Je n'aime pas trop commenter parce que faire cela revient en gros à vouloir donner à ses possibles lectrices et lecteurs idée qu'il s'agit du “vrai” sens, vouloir qu'ils ou elles “pensent comme soi”, or sauf rares cas je préfère nettement que les gens pensent comme eux que comme moi. Mon but ici est autre, pointer que beaucoup de personnes ne pensent pas comme elles-mêmes ou veulent qu'on pense comme elles. Ici, donner la sentence « Je pense, donc je suis » comme “la pensée de Descartes” fait l'impasse sur la démarche où il passe de l'affirmation que « cette vérité : je pense, donc je suis, [est] si ferme et si assurée, que toutes les plus extravagantes suppositions des sceptiques [ne sont] pas capables de l'ébranler », à celle inverse, « il n'y a rien du tout en ceci : je pense, donc je suis, qui m'assure que je dis la vérité ». Sans même considérer cette multitude de commentateurs qui souffrent de psittacisme et se contentent de répéter sans comprendre, dans des formules définitives du genre « Comme dit Descartes, “je pense donc je suis” », il y a une foule moins nombreuse mais encore importante de bien pires personnes, les épigones, que le Petit Larousse définit comme « disciple[s] sans originalité ». Les perroquets sont regrettables, les épigones condamnables : ils font plus que répéter sans comprendre, ils ont l'art de donner l'impression d'avoir compris. Ici, d'avoir compris ce qu'est le “doute cartésien”. Cette “compréhension” sans originalité va à l'inverse de ce que propose Descartes, non pas douter de la réalité mais douter de soi. L'épigone cartésien n'est pas la source d'une propension à élucider son rapport propre au réel, d'une propension à la méthode scientifique, mais les propagateurs d'une attitude qui conduit à mettre en doute tout sauf ses propres certitudes.
Ah oui ! Le titre et la phrase d'introduction. Une petite explication.

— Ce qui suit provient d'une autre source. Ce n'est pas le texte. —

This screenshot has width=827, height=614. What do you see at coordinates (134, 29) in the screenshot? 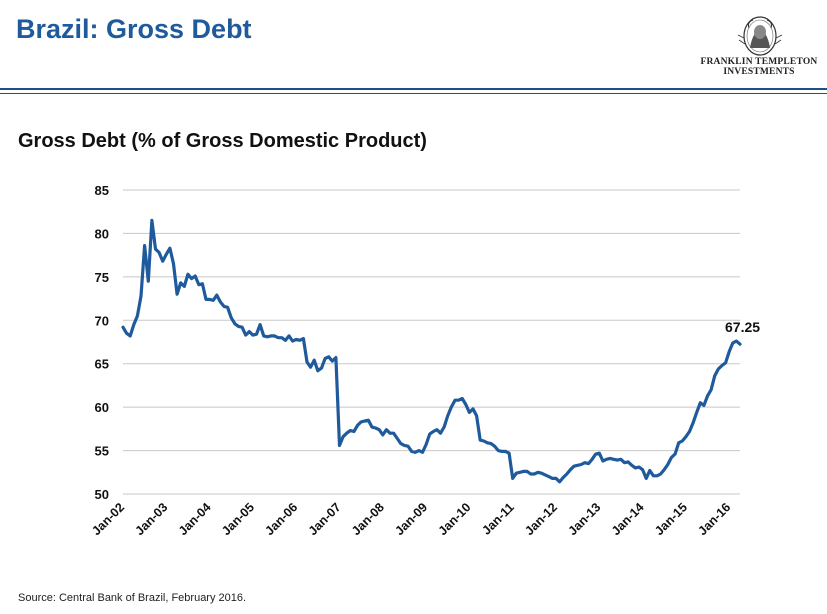
I see `page-title: Brazil: Gross Debt` at bounding box center [134, 29].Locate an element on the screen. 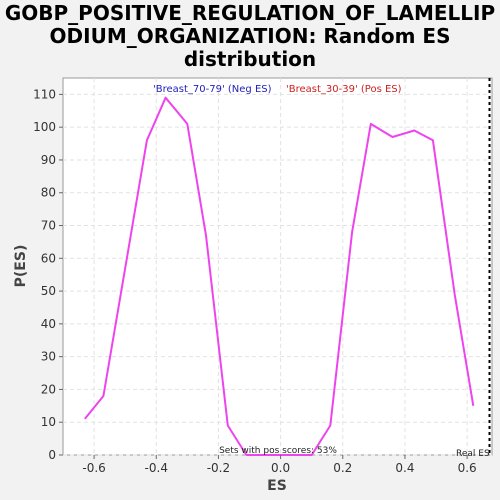 The image size is (500, 500). x-tick-label: -0.6 is located at coordinates (94, 468).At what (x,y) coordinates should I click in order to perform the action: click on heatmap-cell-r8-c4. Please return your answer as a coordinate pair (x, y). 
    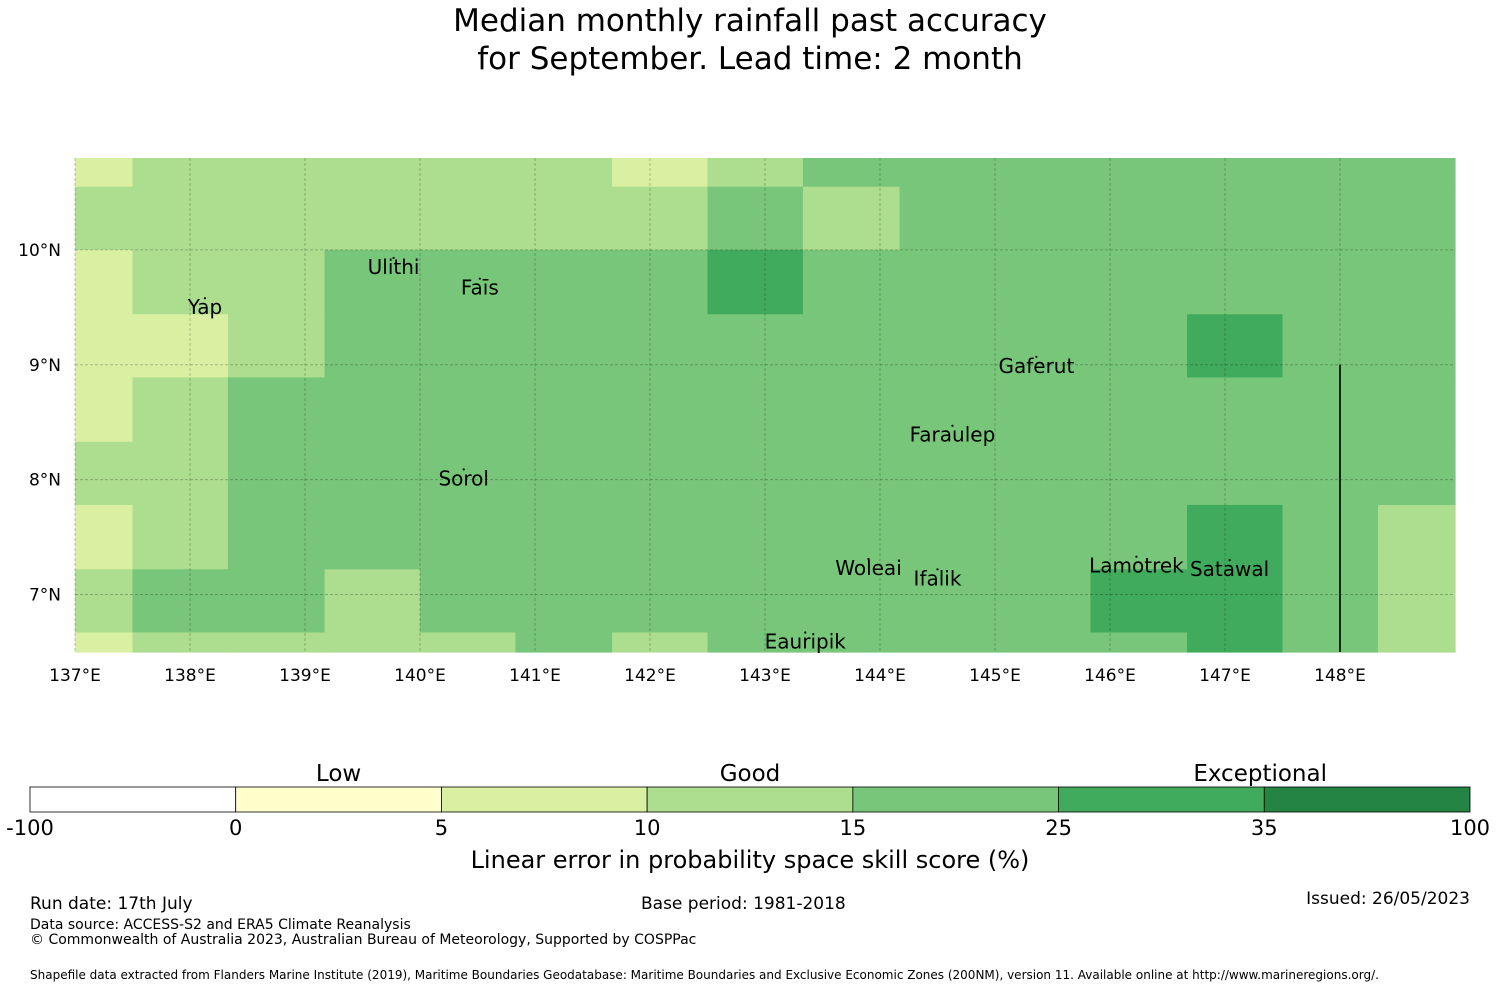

Dans une lettre à un de ses amis, Descartes discute de la question à la base de la quatrième partie du Discours de la méthode, mais la sentence y figure sous cette forme, « Je pense, je suis », ce qui établit une corrélation et non une causalité, celle qu'indique le “donc” de la sentence qui court les écrits de son temps. Une corrélation est le constat de l'habituelle présence simultanée de certains faits où l'on ne peut déterminer assurément une causalité. Ici, “je pense, je suis” ou “je suis, je pense” sont le même propos : penser et être sont massivement corrélés mais penser, est-ce la cause ou l'effet, être, la cause ou l'effet, ou les deux sont-ils causes d'un effet ou effets d'une cause, ou cette corrélation est-elle due au hasard ?
Par prudence, il vaut de ne pas confondre causalité et corrélation, ça évite bien des erreurs.